Вскоре ФБР начнет делиться скомпрометированными паролями со службой Have I Been Pwned Password Pwned. Спецслужба будет передавать те пароли, которые были раскрыты в ходе расследований.
С помощью Password Pwned пользователь может ввести пароль и увидеть, сколько раз он был скомпрометирован. Например, при вводе «password» служба сообщит, что он был замечен 3 861 493 раза в утечках данных.
Создатель Have I Been Pwned Трой Хант объявил, что ФБР позволит администраторам и пользователям проверять пароли, чтобы сменить их до того, как они будут использованы в атаках с заполнением учетных данных.
«Мы рады сотрудничать с HIBP в этом важном проекте по защите жертв краж учетных данных в Интернете. Это еще один пример того, насколько важно государственно-частное партнерство в борьбе с киберпреступностью», - заявил помощник директора киберподразделения ФБР Брайан А. Ворндран.
ФБР будет передавать пароли в виде хеш-пар SHA-1 и NTLM, которые затем можно будет найти с помощью службы или загрузить как часть автономного списка паролей Pwned Password.

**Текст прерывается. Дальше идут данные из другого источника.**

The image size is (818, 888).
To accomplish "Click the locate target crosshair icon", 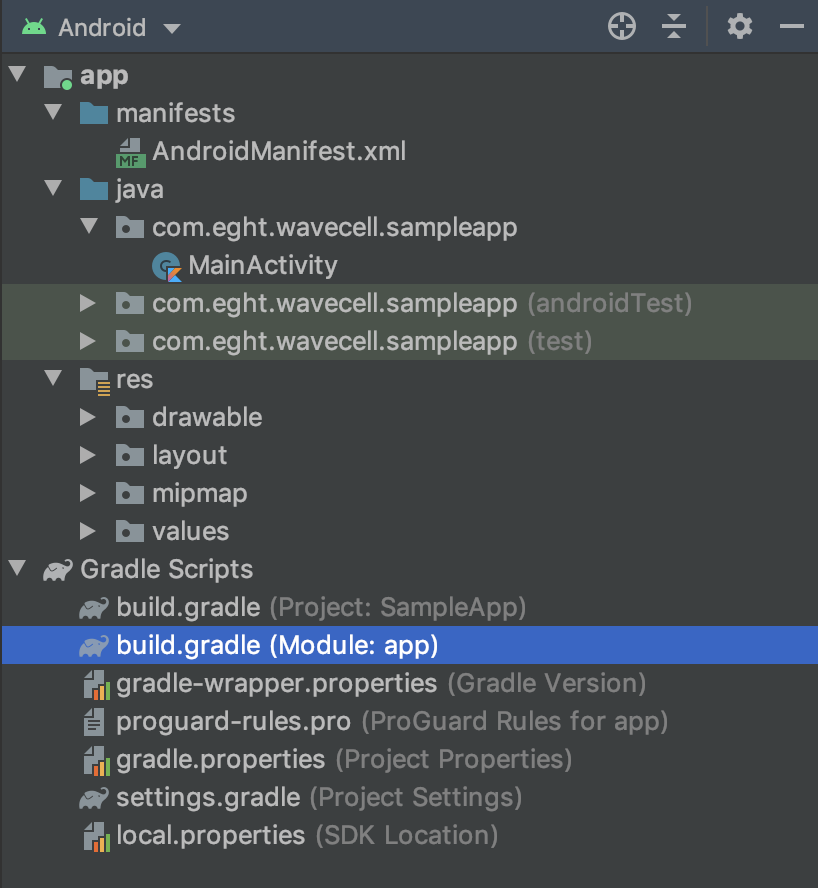I will (x=622, y=27).
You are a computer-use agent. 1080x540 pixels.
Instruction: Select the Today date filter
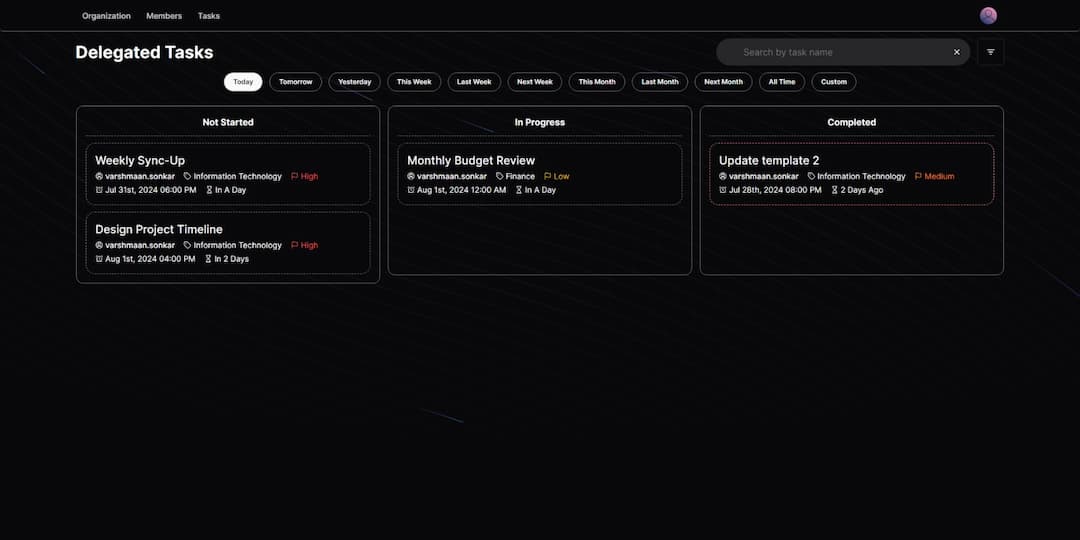[x=243, y=82]
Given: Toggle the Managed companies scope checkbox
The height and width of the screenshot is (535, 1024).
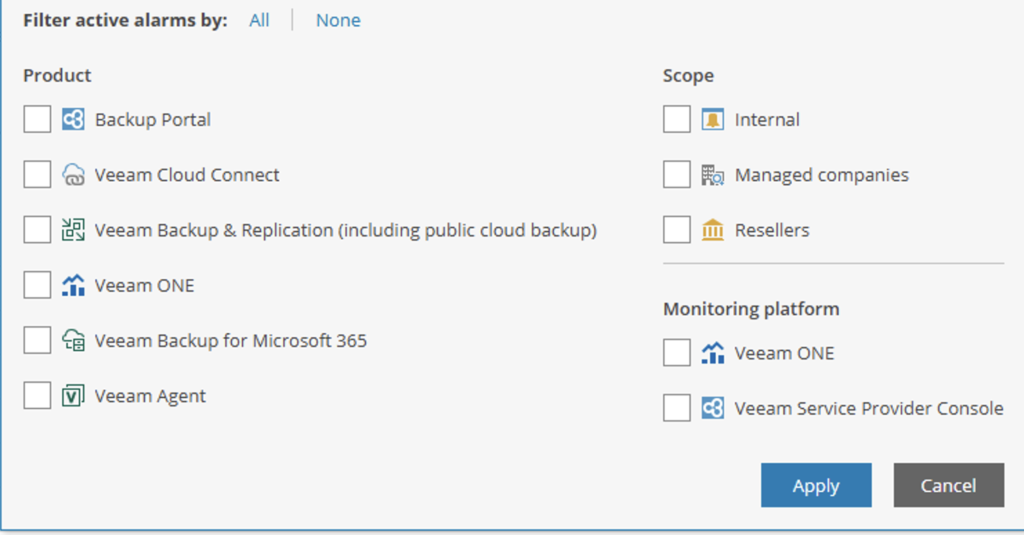Looking at the screenshot, I should click(x=676, y=175).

Списки с хешами можно отсортировать в алфавитном порядке или по степени распространенности.
Например, в приведенном ниже списке показано, что хэш NTLM «32ED87BDB5FDC5E9CBA88547376818D4», который предназначен для пароля «123456», используется более 24 млн раз.
Хант в 2020 году открыл исходный код своего проекта. Он отметил, что данные, загруженные в систему в последние годы, поступали от других пользователей, а многие сервисы, на которых работает HIBP, предоставляются бесплатно, например, Cloudflare. Хант призвал других разработчиков помочь в создании API.
ФБР и другие правоохранительные органы могут использовать этот API для передачи скомпрометированных паролей в базу данных Password Pwned.